Folter, Verstümmelung und Verfolgung: Der Internationale Strafgerichtshof hat das Strafmaß für den Islamisten Al-Hassan verkündet.

Unbewegt und zurückgelehnt: Al-Hassan vor Gericht in Den Haag Foto: Peter Dejong/ap/picture alliance

Berlin taz | Zu zehn Jahren Haft hat der Internationale Strafgerichtshof in Den Haag am Mittwoch den Islamisten Al-Hassan aus Mali verurteilt. Bereits im Juni war der 47-Jährige unter anderem für Folter, Verstümmelung und Verfolgung in Timbuktu schuldig gesprochen worden. Nun verkündeten die Richter in Den Haag das Strafmaß. Der in ein traditionelles Gewand und weißen Turban gekleidete Mann verfolgte die Urteilsverkündung äußerlich unbewegt, zurückgelehnt in seinem Stuhl.

Al-Hassan Ag Abdoul Aziz Ag Mohamed Ag Mahmoud, so sein voller Name, war ein Teil des Terrorregimes, das die Rebellenmiliz Ansar Dine („Unterstützer des Glaubens“) errichtete, nachdem Rebellen die Wüstenstadt im Norden Malis im April 2012 überrannt hatten. Als Chef der „Religionspolizei“ terrorisierte er bis Januar 2013 die Bewohner der Stadt. Er habe Urteile des islamischen Gerichts ausgeführt, die ohne ordentlichen Prozess gefällt worden waren, so die Richter in Den Haag.
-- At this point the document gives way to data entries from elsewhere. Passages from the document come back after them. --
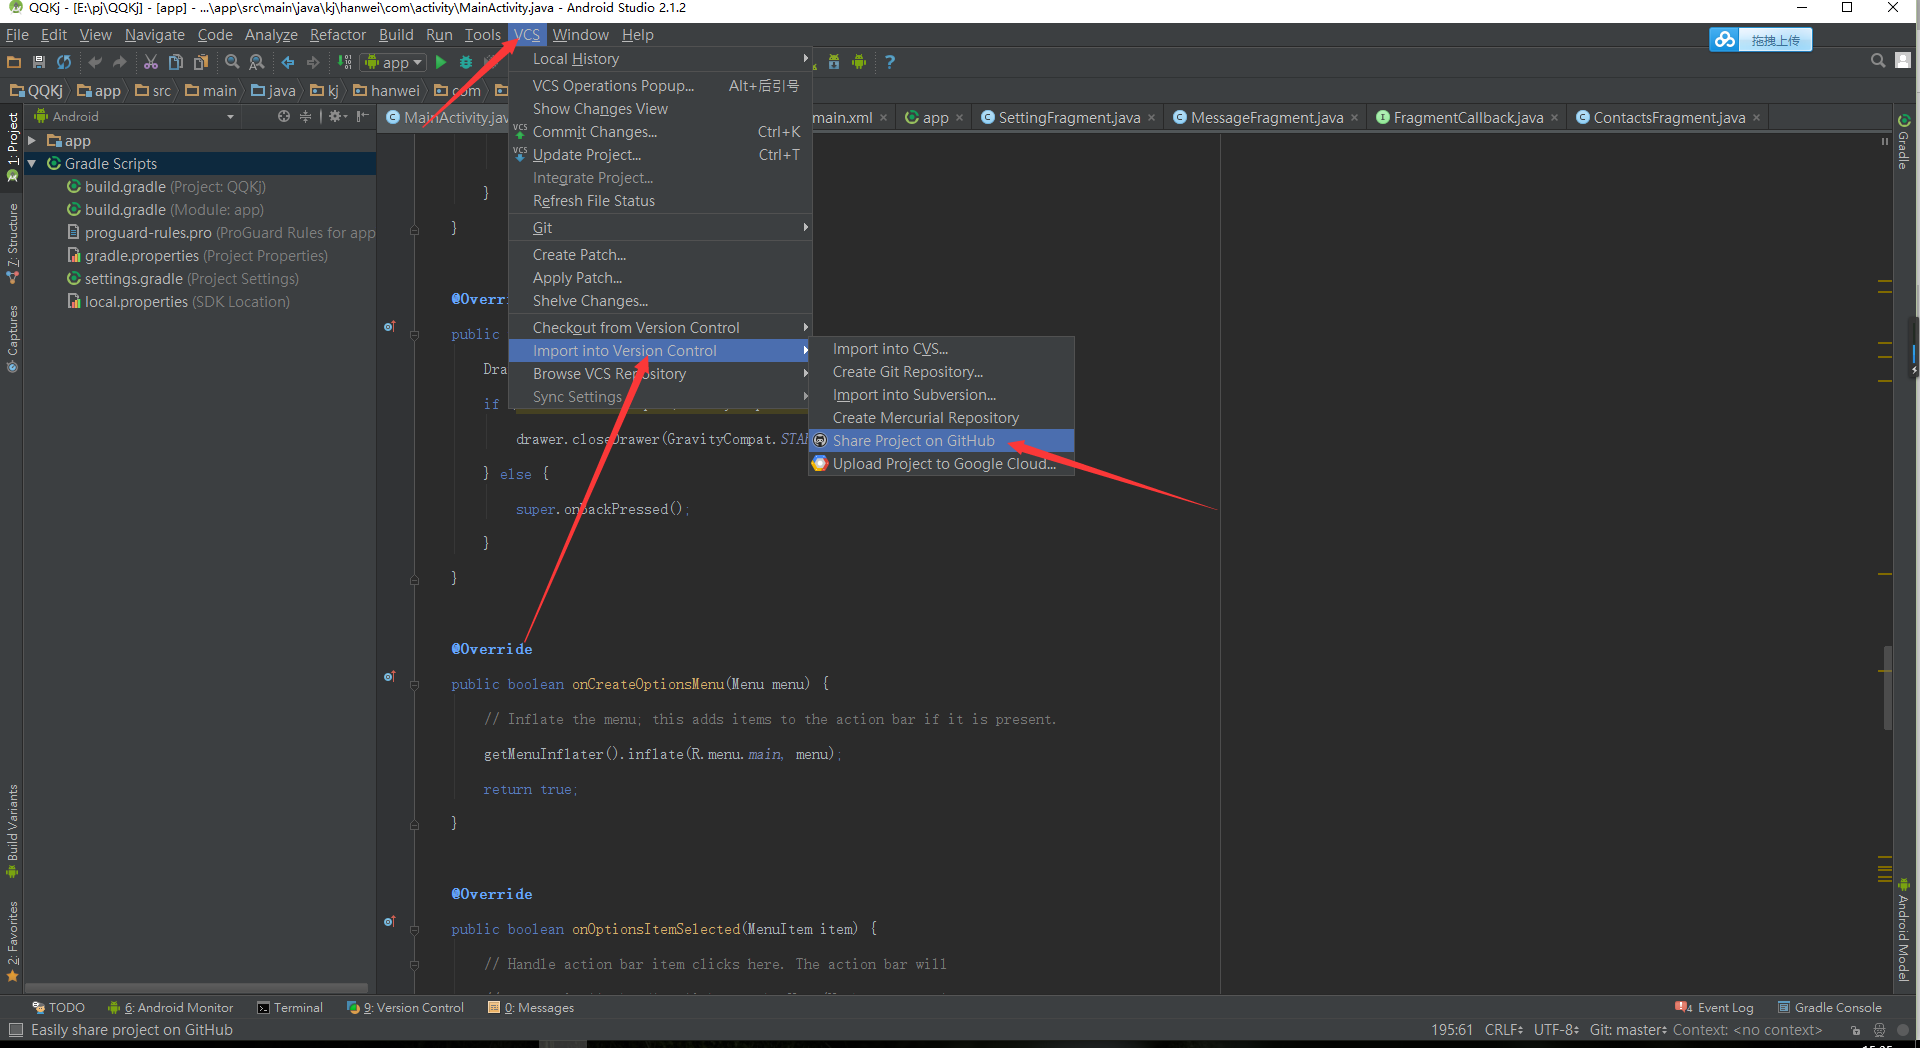Switch to SettingFragment.java editor tab
The image size is (1920, 1048).
point(1068,118)
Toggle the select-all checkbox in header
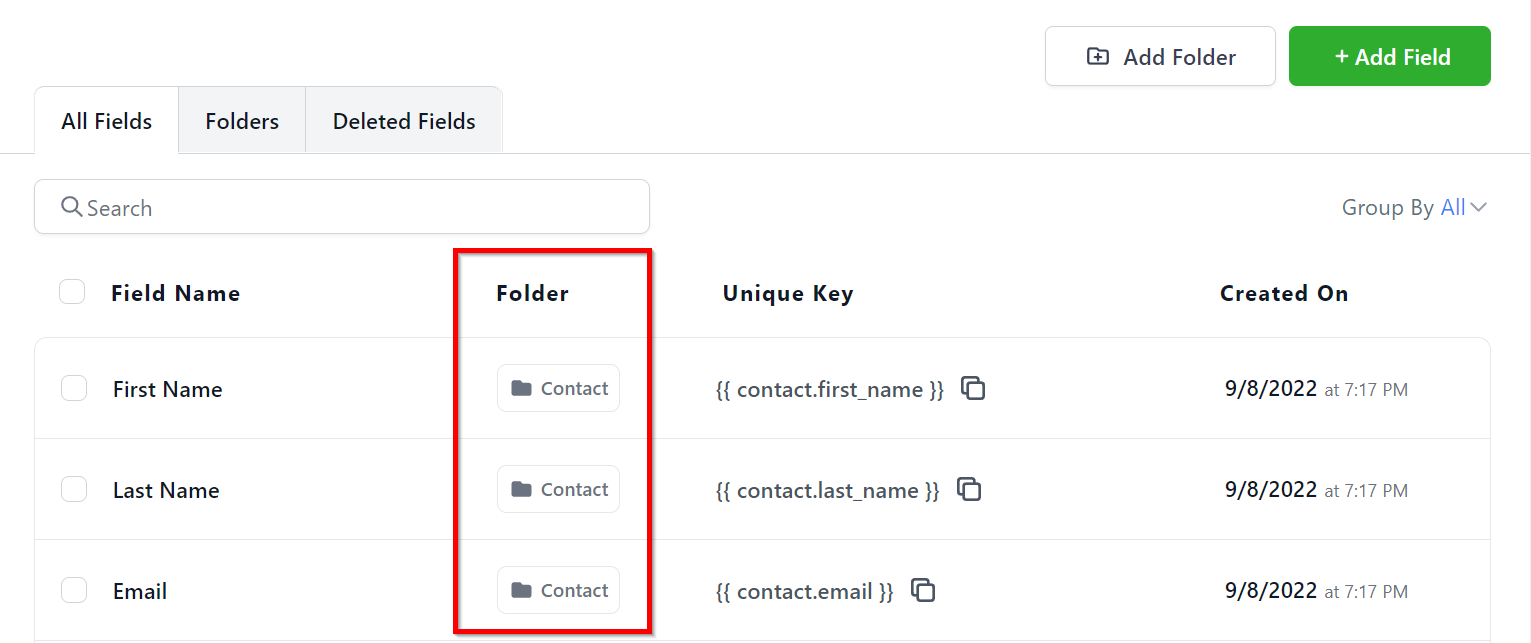This screenshot has height=643, width=1531. click(72, 292)
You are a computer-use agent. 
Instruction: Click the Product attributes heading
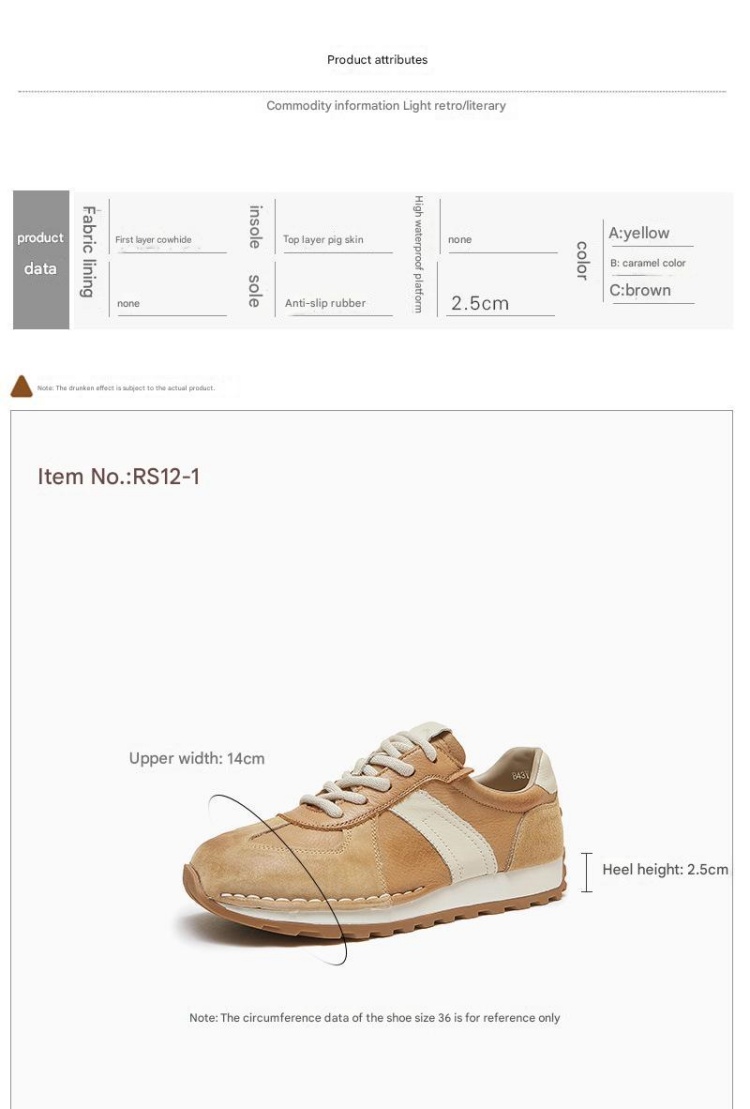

Verbote von Musik, Tanz, Kunst und Sport, die von den Islamisten verhängten wurden, habe er mit Gewalt durchgesetzt: Menschen seien öffentlich ausgepeitscht oder mit Stöcken geschlagen worden, weil sie geraucht oder Alkohol getrunken hatten. Anderen wurden wegen des Verdachts auf Diebstahl öffentlich eine Hand abgehackt. Seine Verteidiger hatten beteuert, dass er Befehle ausführen musste.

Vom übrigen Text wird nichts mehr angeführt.